Botte e minacce alla ex, condannato

Il pm sostiene l’accusa tra le lacrime: 2 anni e 6 mesi al 55enne di Castel di Sangro
SULMONA. È accusato di aver minacciato di morte la sua compagna brandendo un’ascia e di averla poi colpita con calci e pugni. Ieri, l’imputato 55enne, Pietro Del Cimmuto, originario di Castel di Sangro, ma residente a Cantone di Introdacqua, è comparso davanti al giudice, che al termine della discussione, dopo aver ascoltato il pm e la difesa, lo ha riconosciuto colpevole e condannato a due anni e sei mesi di reclusione. Un’udienza a tratti drammatica con il pubblico ministero, Patrizia Bernardi, protagonista di un’accorata requisitoria contro la violenza sulle donne. Tanto che a un certo punto le sono scese anche alcune lacrime di rabbia, per la tensione e la grande partecipazione emotiva.

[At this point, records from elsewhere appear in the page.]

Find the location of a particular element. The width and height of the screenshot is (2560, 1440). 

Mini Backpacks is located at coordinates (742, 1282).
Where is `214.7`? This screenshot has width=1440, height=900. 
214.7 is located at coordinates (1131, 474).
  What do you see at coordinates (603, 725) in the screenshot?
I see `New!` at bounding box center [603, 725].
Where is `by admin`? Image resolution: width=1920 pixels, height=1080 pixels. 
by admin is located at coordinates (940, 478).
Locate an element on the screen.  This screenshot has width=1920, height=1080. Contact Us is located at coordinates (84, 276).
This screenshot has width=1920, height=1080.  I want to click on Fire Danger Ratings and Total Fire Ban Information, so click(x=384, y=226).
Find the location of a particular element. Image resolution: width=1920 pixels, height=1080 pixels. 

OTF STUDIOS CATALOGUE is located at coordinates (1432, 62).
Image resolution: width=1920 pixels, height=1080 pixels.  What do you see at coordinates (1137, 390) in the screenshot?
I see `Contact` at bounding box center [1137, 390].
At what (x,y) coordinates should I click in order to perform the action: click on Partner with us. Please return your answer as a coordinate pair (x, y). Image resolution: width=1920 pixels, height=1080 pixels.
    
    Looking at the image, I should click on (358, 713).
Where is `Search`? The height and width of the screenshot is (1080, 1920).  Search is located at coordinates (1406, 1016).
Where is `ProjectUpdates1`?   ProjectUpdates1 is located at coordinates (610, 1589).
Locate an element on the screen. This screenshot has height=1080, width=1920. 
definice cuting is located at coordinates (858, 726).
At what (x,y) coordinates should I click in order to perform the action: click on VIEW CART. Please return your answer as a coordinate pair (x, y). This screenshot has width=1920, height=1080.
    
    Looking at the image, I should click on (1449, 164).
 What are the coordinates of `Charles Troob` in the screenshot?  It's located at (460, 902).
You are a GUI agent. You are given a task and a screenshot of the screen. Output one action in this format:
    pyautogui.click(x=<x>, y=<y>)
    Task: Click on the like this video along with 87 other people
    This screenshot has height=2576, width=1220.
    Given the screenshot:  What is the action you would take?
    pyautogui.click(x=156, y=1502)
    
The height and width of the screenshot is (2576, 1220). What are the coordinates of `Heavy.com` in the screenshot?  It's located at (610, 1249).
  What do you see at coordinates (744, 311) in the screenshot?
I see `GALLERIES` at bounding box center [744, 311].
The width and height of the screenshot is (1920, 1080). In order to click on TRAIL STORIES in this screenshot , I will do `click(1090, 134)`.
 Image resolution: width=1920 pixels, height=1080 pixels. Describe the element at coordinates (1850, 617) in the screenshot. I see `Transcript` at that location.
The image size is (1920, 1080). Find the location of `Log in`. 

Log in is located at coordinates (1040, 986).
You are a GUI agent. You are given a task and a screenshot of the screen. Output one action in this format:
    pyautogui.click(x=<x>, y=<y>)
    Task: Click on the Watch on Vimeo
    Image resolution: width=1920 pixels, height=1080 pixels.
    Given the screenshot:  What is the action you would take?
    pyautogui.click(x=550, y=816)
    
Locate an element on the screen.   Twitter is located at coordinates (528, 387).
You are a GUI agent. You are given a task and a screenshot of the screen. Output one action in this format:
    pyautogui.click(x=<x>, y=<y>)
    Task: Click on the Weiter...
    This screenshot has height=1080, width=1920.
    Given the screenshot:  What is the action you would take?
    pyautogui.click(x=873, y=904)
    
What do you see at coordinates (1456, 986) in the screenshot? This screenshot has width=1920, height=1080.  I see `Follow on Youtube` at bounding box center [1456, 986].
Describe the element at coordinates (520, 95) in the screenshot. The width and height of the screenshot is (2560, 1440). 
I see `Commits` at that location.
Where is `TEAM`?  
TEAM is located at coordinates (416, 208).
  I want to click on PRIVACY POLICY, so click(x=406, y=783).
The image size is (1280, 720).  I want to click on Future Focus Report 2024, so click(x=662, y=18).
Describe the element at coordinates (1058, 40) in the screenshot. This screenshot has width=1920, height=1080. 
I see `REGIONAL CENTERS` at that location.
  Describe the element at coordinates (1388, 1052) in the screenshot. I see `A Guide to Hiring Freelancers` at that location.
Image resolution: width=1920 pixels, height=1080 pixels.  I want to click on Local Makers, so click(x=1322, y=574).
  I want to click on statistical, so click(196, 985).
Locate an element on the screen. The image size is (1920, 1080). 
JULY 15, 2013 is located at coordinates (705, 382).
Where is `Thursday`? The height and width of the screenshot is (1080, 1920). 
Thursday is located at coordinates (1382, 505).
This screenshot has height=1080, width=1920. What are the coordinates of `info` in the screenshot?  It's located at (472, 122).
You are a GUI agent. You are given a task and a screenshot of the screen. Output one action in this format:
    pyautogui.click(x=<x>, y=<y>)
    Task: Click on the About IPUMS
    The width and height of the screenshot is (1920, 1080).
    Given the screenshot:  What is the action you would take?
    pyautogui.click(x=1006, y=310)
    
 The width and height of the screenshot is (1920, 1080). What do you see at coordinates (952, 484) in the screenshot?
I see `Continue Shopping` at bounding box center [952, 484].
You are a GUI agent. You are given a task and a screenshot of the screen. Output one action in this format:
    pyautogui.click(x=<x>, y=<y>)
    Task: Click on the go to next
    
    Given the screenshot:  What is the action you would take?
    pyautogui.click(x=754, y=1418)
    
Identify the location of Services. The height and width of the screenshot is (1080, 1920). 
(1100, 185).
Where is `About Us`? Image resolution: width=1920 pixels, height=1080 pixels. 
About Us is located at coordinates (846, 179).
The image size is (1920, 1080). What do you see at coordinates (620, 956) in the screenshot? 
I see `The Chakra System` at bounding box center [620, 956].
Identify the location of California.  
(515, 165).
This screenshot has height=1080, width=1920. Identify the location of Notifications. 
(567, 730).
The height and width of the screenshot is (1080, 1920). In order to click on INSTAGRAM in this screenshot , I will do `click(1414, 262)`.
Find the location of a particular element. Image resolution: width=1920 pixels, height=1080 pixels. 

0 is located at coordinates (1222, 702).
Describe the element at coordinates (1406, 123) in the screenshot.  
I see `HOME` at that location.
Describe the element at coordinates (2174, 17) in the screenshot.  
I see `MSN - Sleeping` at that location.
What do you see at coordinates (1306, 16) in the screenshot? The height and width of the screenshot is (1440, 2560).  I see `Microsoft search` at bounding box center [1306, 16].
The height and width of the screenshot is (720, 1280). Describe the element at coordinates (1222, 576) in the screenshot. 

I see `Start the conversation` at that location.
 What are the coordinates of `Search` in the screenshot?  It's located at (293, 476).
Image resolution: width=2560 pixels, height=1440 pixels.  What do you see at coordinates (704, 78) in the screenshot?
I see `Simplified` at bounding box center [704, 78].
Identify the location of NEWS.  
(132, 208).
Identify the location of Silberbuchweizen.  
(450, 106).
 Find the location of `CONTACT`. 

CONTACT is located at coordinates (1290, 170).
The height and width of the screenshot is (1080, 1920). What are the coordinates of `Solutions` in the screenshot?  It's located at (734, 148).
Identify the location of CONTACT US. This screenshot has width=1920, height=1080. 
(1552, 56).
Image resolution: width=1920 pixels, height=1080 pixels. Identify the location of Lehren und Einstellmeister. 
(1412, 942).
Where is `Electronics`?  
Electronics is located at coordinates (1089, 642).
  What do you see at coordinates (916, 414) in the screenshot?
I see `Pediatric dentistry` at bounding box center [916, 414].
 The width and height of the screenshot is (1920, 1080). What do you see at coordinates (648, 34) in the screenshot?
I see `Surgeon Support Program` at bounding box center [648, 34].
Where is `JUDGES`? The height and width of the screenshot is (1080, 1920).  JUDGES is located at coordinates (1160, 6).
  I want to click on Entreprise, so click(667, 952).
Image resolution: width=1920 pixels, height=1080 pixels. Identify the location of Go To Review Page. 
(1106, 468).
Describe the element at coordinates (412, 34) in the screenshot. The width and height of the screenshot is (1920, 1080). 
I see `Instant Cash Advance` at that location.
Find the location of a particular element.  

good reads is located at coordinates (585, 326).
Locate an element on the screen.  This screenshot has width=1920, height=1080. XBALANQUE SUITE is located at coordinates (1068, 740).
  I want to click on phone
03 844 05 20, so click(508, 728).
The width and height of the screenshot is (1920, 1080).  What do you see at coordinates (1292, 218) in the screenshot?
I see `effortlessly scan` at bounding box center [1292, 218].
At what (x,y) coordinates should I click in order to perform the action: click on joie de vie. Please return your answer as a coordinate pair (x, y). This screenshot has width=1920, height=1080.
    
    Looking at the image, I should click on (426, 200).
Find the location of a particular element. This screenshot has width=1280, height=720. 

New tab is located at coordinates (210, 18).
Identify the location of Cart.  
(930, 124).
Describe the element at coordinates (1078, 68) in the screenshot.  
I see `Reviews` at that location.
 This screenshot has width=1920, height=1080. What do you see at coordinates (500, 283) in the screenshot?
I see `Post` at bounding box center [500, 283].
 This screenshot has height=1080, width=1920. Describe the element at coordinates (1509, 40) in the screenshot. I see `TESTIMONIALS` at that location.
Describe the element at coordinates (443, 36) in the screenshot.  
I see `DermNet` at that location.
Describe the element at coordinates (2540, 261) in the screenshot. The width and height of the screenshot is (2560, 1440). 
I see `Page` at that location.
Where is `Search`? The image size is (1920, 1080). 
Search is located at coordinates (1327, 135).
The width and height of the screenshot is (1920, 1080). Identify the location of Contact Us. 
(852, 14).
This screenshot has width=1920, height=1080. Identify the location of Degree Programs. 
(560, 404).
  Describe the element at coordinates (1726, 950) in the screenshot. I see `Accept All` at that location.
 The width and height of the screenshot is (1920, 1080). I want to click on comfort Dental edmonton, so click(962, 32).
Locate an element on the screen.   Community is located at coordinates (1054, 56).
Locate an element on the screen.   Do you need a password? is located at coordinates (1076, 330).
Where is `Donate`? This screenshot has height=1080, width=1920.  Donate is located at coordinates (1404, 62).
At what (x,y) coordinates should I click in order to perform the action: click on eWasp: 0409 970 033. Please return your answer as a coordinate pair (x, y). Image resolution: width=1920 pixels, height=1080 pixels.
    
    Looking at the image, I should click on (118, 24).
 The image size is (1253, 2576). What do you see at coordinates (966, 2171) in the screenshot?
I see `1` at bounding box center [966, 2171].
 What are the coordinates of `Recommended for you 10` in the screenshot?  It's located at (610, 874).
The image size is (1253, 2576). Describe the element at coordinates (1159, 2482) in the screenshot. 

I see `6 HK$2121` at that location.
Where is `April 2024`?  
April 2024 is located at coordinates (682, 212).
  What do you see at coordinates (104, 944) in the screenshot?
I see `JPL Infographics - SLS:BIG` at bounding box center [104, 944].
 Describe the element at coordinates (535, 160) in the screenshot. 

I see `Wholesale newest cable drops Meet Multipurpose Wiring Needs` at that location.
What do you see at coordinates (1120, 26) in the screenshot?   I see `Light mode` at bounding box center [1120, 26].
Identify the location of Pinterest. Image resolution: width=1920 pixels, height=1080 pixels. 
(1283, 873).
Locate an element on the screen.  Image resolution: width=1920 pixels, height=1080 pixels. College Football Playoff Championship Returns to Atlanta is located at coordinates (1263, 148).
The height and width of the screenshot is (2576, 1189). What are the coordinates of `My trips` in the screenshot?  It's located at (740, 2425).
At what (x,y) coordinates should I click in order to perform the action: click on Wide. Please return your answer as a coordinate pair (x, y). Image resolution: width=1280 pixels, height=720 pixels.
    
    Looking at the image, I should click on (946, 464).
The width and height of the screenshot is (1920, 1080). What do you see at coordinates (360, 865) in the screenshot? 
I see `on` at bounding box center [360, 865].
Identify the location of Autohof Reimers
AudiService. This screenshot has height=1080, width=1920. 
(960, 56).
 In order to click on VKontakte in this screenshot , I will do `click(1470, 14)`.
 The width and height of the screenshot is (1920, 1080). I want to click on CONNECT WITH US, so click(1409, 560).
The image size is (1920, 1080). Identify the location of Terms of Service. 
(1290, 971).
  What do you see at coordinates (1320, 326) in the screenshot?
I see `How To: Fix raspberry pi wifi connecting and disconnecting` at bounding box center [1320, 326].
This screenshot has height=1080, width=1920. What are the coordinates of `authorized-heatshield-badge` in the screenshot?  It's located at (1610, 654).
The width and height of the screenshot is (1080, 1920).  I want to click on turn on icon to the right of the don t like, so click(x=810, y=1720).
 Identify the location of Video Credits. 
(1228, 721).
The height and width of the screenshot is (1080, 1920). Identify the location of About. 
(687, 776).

I fatti risalgono al giugno del 2017: il 55enne avrebbe minacciato la sua ex convivente di 34 anni al grido di «io stasera ti ammazzo», mentre brandiva un’ascia che fu rinvenuta e sequestrata dalla squadra anticrimine del commissariato di Sulmona, all’epoca guidata dall’ispettore capo Daniele L’Erario. Secondo le accuse formulate, quella sera l’imputato avrebbe anche colpito con pugni e calci al volto la sua ex, facendole saltare tre denti e procurandole delle lesioni alla mandibola. Con l’aggravante di aver commesso il fatto per futili motivi. In quegli stessi giorni il portone del condominio in cui abita la donna fu dato alle fiamme, anche se questo particolare non è stato mai addebitato all’imputato, perché la polizia non è riuscita a trovare riscontri che potessero dimostrare che fosse stato Del Cimmuto ad appiccare il fuoco.
La difesa, sostenuta dall’avvocato Alessandro Margiotta, ha puntato tutto su alcuni elementi contraddittori emersi, ma questo non ha evitato la condanna a due anni e sei mesi di reclusione.
Una sentenza che l’avvocato Margiotta ha già annunciato di voler impugnare. (c.l.)